The real problem was the length of time that it took to identify the root cause of outages. NN Bank had more than twenty different IT teams and was using several monitoring solutions - Solarwinds, Prometheus, VMware vRealize Operations, AWS CloudWatch, and Azure. These were all forwarding their data to a central data lake in Splunk, but Splunk didn’t show how all the systems related nor how changes to supporting IT components led to service failures.
How could the teams quickly get systems back up and running when they couldn’t see the root cause of incidents or dependencies? Sander tried manually visualizing the dependencies, but it was an extremely time-consuming process. Splunk’s dashboards were static and needed to be manually updated to get insights from additional data streams, which was inadequate for NN Bank's dynamic, multi-cloud environment. Plus, Splunk didn’t identify dependencies that were related to the underlying infrastructure -only business processes and services. The bank needed a better, more innovative solution.
StackState - The Turbo on Top of Splunk
After chasing a few red herrings, Sander discovered StackState, which had helped other Splunk customers improve their ability to identify root cause and reduce resolution times. With the Splunk StackPack, NN Bank was able to dynamically correlate all performance data captured in the Splunk data lake into a comprehensive topology that clearly visualized the dependencies and relationships between applications, services, infrastructure, and environments. With StackState’s time-traveling topology, NN Bank could easily see how changes to IT environments led to performance degradations and observe exactly where in the topology the root cause of downtime originated. NN Bank could also simply add new sources of data for topological analysis with no manual effort. What’s more, with StackState’s predictive monitoring, they could prevent many issues from ever occurring.
The combination of Splunk’s dashboards and StackState’s topology gave NN Bank everything required to detect performance degradations and understand their root cause before outages occurred.
Business Impact - StackState Makes a Real Splash with Splunk
StackState's open, data-agnostic, unified-observability platform easily integrated with NN Bank’s existing technology. Now all of NN Bank’s 20+ teams have real-time visibility into dependencies across its hybrid IT landscape.

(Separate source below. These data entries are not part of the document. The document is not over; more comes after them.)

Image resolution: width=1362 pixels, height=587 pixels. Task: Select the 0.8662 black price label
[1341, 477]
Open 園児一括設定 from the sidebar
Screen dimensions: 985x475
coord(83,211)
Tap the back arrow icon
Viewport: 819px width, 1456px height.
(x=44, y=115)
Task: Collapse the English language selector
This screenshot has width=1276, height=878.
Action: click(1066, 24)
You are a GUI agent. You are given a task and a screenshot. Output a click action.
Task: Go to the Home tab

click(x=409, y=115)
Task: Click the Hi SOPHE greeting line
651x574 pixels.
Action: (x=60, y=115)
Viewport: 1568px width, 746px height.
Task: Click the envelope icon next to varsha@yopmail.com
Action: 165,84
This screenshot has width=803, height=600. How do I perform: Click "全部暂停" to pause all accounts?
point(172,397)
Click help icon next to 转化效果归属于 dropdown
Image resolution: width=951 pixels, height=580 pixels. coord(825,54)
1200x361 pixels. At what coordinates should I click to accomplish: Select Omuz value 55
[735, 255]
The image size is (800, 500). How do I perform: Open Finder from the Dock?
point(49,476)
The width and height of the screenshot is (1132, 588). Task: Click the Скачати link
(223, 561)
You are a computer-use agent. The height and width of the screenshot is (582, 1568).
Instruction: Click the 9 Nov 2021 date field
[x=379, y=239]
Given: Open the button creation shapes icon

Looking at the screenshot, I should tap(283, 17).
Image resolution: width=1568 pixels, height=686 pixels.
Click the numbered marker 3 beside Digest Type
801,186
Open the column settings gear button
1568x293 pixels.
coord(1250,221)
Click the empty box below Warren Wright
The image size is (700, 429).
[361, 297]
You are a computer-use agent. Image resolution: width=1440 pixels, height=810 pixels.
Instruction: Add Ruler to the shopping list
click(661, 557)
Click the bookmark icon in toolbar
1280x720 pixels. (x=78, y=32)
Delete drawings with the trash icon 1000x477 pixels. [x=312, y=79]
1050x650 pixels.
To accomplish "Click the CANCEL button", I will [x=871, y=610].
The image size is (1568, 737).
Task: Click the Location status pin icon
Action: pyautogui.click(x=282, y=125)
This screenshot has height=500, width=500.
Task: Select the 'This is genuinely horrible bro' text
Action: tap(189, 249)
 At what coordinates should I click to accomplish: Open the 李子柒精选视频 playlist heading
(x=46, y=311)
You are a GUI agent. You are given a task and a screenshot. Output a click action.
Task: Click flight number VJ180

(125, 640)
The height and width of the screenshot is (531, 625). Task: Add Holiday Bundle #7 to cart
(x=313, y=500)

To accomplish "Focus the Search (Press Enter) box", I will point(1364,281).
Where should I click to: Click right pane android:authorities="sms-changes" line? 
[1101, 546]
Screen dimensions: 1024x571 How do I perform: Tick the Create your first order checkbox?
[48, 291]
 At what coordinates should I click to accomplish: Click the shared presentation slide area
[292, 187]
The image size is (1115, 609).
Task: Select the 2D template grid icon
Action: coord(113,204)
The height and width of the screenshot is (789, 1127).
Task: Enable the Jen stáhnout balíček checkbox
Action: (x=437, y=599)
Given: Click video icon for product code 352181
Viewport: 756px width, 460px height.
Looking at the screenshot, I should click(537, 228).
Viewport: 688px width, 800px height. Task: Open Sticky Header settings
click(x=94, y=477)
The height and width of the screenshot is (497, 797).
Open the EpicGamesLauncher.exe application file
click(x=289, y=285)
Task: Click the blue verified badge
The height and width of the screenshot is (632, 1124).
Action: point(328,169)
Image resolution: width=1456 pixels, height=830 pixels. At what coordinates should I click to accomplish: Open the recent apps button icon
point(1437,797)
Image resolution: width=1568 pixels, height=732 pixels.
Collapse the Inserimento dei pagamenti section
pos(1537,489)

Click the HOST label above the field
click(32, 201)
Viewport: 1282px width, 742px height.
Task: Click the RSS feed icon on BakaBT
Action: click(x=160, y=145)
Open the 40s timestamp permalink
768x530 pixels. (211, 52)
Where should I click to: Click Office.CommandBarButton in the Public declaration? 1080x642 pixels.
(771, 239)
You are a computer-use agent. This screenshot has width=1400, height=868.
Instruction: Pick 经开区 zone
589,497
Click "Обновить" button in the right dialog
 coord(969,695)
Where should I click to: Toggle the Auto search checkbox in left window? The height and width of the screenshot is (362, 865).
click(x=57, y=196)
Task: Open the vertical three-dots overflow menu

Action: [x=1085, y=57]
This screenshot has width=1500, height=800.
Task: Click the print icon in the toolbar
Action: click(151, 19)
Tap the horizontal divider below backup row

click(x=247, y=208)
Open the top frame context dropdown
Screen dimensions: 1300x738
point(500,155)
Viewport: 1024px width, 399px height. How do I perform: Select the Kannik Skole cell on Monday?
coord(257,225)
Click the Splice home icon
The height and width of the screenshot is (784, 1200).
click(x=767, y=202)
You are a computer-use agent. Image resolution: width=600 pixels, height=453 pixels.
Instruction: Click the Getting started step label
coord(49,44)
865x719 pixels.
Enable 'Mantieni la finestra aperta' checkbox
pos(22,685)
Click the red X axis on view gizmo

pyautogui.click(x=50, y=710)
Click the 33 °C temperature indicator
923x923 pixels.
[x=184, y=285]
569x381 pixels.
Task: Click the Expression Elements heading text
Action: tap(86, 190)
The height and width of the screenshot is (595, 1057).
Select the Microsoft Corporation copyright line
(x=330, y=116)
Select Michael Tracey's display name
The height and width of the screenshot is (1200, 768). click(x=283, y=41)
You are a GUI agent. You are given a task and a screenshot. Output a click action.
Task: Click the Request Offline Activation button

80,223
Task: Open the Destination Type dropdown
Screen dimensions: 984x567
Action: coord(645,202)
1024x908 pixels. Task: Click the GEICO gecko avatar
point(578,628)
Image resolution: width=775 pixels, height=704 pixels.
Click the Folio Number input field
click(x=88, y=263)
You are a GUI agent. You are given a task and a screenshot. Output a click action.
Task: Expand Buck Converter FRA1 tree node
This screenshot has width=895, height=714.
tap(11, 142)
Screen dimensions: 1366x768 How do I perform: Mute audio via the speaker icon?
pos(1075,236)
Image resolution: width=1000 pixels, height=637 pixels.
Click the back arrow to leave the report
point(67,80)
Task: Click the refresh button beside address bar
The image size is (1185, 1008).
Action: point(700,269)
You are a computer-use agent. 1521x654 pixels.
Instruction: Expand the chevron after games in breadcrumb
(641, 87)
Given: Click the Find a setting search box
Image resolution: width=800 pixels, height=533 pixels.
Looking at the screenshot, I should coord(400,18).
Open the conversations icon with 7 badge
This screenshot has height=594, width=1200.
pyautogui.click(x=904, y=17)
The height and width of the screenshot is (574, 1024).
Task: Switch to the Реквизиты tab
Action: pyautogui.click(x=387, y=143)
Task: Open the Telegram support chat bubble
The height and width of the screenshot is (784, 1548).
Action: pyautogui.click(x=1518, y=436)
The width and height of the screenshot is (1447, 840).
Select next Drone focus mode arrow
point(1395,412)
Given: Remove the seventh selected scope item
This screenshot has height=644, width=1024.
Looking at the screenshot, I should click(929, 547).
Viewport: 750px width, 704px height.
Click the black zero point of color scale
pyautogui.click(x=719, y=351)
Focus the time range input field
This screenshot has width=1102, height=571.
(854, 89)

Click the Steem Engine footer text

With this improved insight and common understanding across tools, the teams can instantaneously prioritize and assign IT issues to the right people, saving valuable troubleshooting time.
With the addition of StackState, not only has NN Bank optimized its investment in Splunk, it can seamlessly incorporate any future technologies. With all its root causes finally revealed, the bank is well on its way to:
achieving high availability of 99.8%
a low MTTR of less than one hour.
a vastly improved customer net promoter score of 11.6.